Witchbound Villain: Infinite Loop
225 – How It Should Be

“Should we investigate?”

And just like that, their little adventure began.

The two scoured Camelot, visiting smithy after smithy, tracking down any lead they could find on the mysterious blade. Every forge, every craftsman they questioned, turned up empty. It seemed no one knew where it had come from.

Just as they were about to give up, an older blacksmith caught a glimpse of the sword as Burn adjusted it at his waist.

“Oh, that?” The man squinted. “That’s a blade the First Prince commissioned.”

Burn and Aroche exchanged looks, eyebrows raising simultaneously.

For a moment, neither spoke.

Then Aroche elbowed him in the ribs, grinning like an idiot. “Good news, right?”

Burn wasn’t sure. He wasn’t sure at all.

“Too bad,” he muttered instead. “I don’t suit this sword length anymore.”

Aroche blinked. “What do you mean? It’s still a solid blade.”

Burn shrugged, sheathing the sword in a single, fluid motion before turning to leave. Aroche followed, watching him carefully.

And for the briefest moment—so quick it could have been imagined—Aroche thought he saw a hint of a smile tugging at the edges of the little guy’s lips.

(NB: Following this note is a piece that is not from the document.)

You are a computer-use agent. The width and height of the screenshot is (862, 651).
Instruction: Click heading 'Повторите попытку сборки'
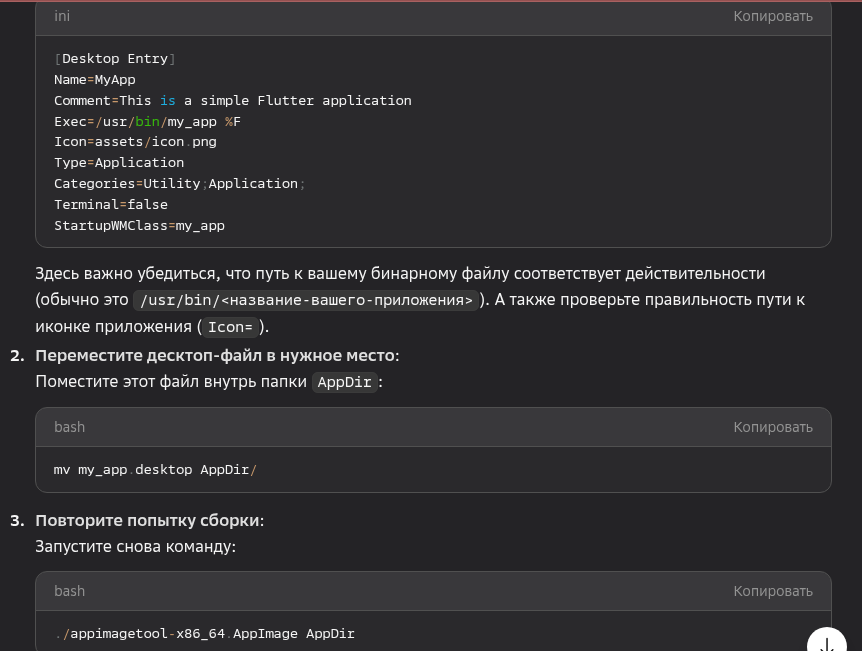pyautogui.click(x=148, y=521)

Something warm curled in his chest. Before he could stop it, Aroche smiled too.

“Oi, does it make you that happy to get a sword from your brother?”

“...”

Aroche cackled. “Kek. I’ll commission the right length for you, you fucker.”

“Don’t bother.”

“Aww, look at you—acting all cool when you’re just a happy little bastard.”

“This little shit—”

It was the first time Clarent had ever given him anything.

But it was also the last.

In contrast, Aroche had gifted him a sword every single year. Without fail.

Burn had an idea why.

That year had been the first year Guinevere was no longer in the palace, leaving Clarent free to make his own decisions without her influence. It had also been the last year Burn had suffered from his illness.

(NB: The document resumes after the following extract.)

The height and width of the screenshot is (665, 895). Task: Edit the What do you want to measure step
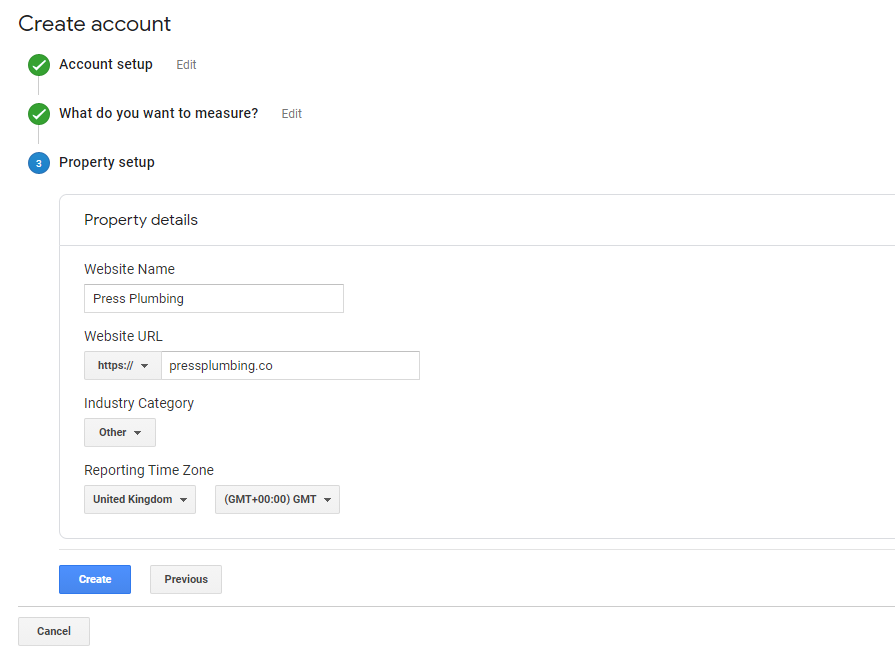click(292, 114)
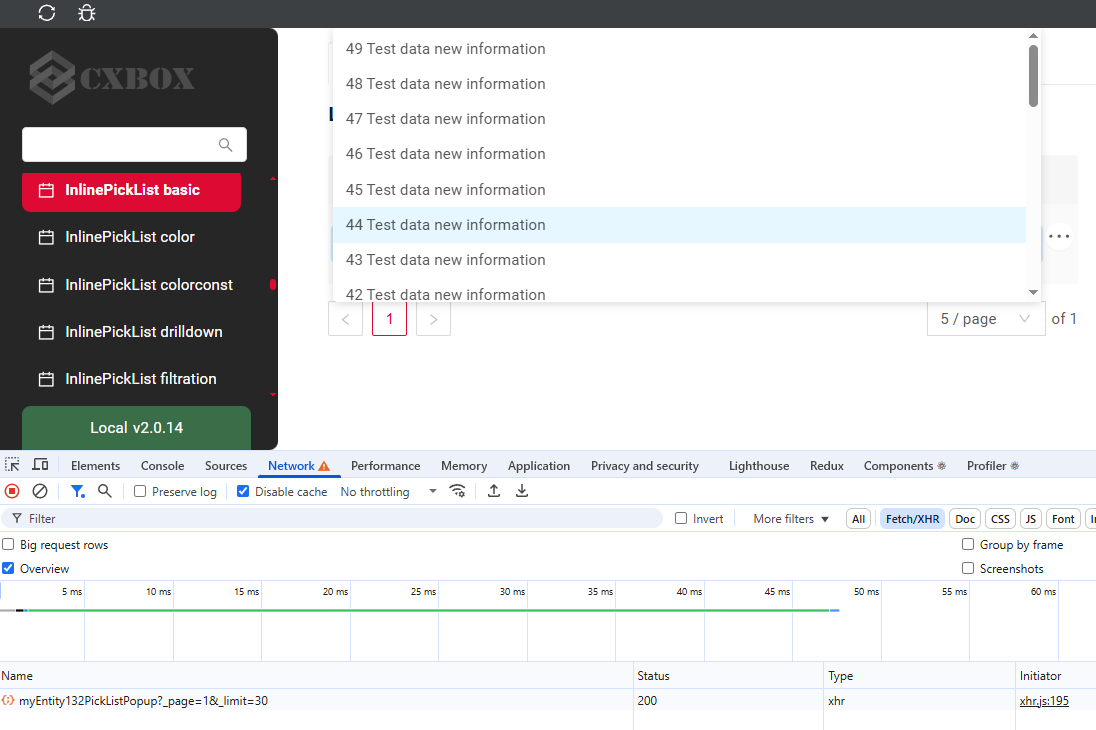
Task: Expand the 5 / page size selector
Action: coord(985,319)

Because the following year, he had consumed two sentient beings he had slain with his own hands. And from that moment on, his sickness no longer plagued him.

His ambition became unstoppable.

He claimed the title of Crown Prince immediately after.

And Clarent…

Well.

Their relationship had never recovered.

But Aroche was different.

The stronger Burn became, the closer Aroche stayed by his side. Not out of obligation. Not out of duty. But like a real friend. A best friend. A brother.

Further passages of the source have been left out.